> _TASK A_
According to the Delta CDF Loader page, why does the loader use a delta_load_identifier? Answer in one to three sentences.
> _TASK B_
Please state what the Delta CDF Loader page says must be enabled on the source table.
> _TASK C_
Resume the Delta CDF Loader page after its final line of code.

> _PAGE EXCERPT_
───

Delta CDF Loader¶

The DeltaCDFLoader enables incremental data loading using Delta Lake's Change Data Feed (CDF) feature. This strategy captures all changes (inserts, updates, deletes) made to a source table, making it ideal for scenarios requiring complete change tracking.

Key Features

Change Data Feed tracking: Captures all table changes using Delta CDF metadata
Version-based loading: Uses commit versions to track progress
Automatic deduplication: Handles multiple changes to the same record
Multiple pipelines: Uses delta_load_identifier to support multiple loads from the same source table

Prerequisites

The source table must have Change Data Feed enabled:

ALTER TABLE your_table SET TBLPROPERTIES (delta.enableChangeDataFeed = true)

Metadata Management¶

The Delta CDF Loader maintains transaction history in a dedicated metadata table:

Column	Description
`start_commit_ver`	The starting commit version for the delta load
`end_commit_ver`	The ending commit version for the delta load
`delta_load_identifier`	Unique identifier to distinguish different loads from the same source
`is_processed`	Boolean flag indicating if the load completed successfully
`is_stale`	Boolean flag indicating if the metadata entry is outdated

Multiple Pipeline Support

The delta_load_identifier allows you to run multiple delta loads from the same source table for different use cases or pipelines without conflicts.

Quick Start Guide¶

This example demonstrates how to set up incremental loading using the CDF strategy.

Python CodeConfiguration OptionsWorkflow Steps

from cloe_nessy.integration.delta_loader import DeltaLoadOptions, DeltaLoaderFactory
from cloe_nessy.integration.writer import DeltaMergeWriter


# Create a Writer
writer = DeltaMergeWriter()

# Configure CDF Delta Load
cdf_delta_load_options = DeltaLoadOptions(
    strategy="CDF",
    delta_load_identifier="example_delta_load_identifier",
    strategy_options={
        "deduplication_columns": ["id_col"],
    },
)

# Create the Loader
loader = DeltaLoaderFactory.create_loader(
    table_identifier=source_table.identifier,
    options=cdf_delta_load_options,
)

# Read Data Using Delta Load Strategy
df = loader.get_data()

# Write Data to Target Table (using merge for updates)
writer.write(
    table=target_table,
    data_frame=df,
    key_columns=["id_col"],
)

# Mark Delta Load as Processed
loader.consume_data()

───

Data records:
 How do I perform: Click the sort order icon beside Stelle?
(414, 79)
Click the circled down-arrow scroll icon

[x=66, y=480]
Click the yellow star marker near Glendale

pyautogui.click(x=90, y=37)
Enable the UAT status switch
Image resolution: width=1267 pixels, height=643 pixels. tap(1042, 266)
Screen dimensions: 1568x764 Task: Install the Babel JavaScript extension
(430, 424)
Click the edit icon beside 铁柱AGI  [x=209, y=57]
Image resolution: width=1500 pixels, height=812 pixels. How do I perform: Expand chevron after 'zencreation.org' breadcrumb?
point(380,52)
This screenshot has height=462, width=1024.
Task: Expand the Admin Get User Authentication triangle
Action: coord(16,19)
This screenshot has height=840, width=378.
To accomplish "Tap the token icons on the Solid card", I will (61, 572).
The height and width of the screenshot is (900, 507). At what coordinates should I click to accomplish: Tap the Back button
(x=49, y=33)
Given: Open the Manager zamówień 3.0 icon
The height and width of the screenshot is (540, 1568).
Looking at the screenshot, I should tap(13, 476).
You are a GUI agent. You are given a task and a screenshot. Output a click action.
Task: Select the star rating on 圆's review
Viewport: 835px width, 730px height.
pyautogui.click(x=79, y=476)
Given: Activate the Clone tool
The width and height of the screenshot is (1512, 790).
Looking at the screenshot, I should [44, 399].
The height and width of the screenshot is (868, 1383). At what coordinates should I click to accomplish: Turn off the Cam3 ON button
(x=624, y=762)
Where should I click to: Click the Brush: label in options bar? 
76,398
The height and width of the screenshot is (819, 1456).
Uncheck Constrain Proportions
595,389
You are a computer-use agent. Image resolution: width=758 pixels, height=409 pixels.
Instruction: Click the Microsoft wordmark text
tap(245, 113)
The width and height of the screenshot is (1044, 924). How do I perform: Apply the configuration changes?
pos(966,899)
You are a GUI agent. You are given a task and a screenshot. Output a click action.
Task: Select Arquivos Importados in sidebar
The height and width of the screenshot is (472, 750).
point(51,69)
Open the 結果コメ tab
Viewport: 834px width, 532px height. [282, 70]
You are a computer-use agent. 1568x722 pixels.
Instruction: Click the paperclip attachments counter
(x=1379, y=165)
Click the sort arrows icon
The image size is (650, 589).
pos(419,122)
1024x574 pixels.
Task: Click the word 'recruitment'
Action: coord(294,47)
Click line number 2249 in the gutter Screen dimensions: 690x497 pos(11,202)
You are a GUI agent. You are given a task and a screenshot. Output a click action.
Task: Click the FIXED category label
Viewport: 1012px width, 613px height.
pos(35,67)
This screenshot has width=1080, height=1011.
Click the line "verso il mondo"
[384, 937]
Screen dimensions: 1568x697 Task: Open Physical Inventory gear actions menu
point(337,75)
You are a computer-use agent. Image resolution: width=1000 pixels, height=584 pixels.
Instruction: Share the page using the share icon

───

> _OUTPUT A_
The delta_load_identifier lets you run several delta loads from the same source table, for different use cases or pipelines, without conflicts. It distinguishes those loads in the metadata table.

> _OUTPUT B_
Change Data Feed must be enabled on the source table.

> _OUTPUT C_
Parameter	Type	Description
`strategy`	`str`	Must be set to `"CDF"`
`delta_load_identifier`	`str`	Unique identifier for this delta load
`deduplication_columns`	`list[str]`	Columns used for deduplicating records
`enable_full_load`	`bool` (optional)	Enable initial full table load, if no metadata can be found for the table.
`start_version`	`int` (optional)	Custom starting commit version
`end_version`	`int` (optional)	Custom ending commit version

Initialize: Create delta manager and configure CDF options
Load: Read incremental changes using commit versions
Deduplicate: Remove duplicate records based on key columns
Process: Apply any necessary transformations
Merge: Update target table with changes
Commit: Mark the delta load as processed

Delete Operations Limitation

The Delta CDF Loader currently does not support deletes on the target table. Any rows deleted in the source table will still be written to the target table or remain there. You can identify the type of change in the _change_type column of the returned Dataframe.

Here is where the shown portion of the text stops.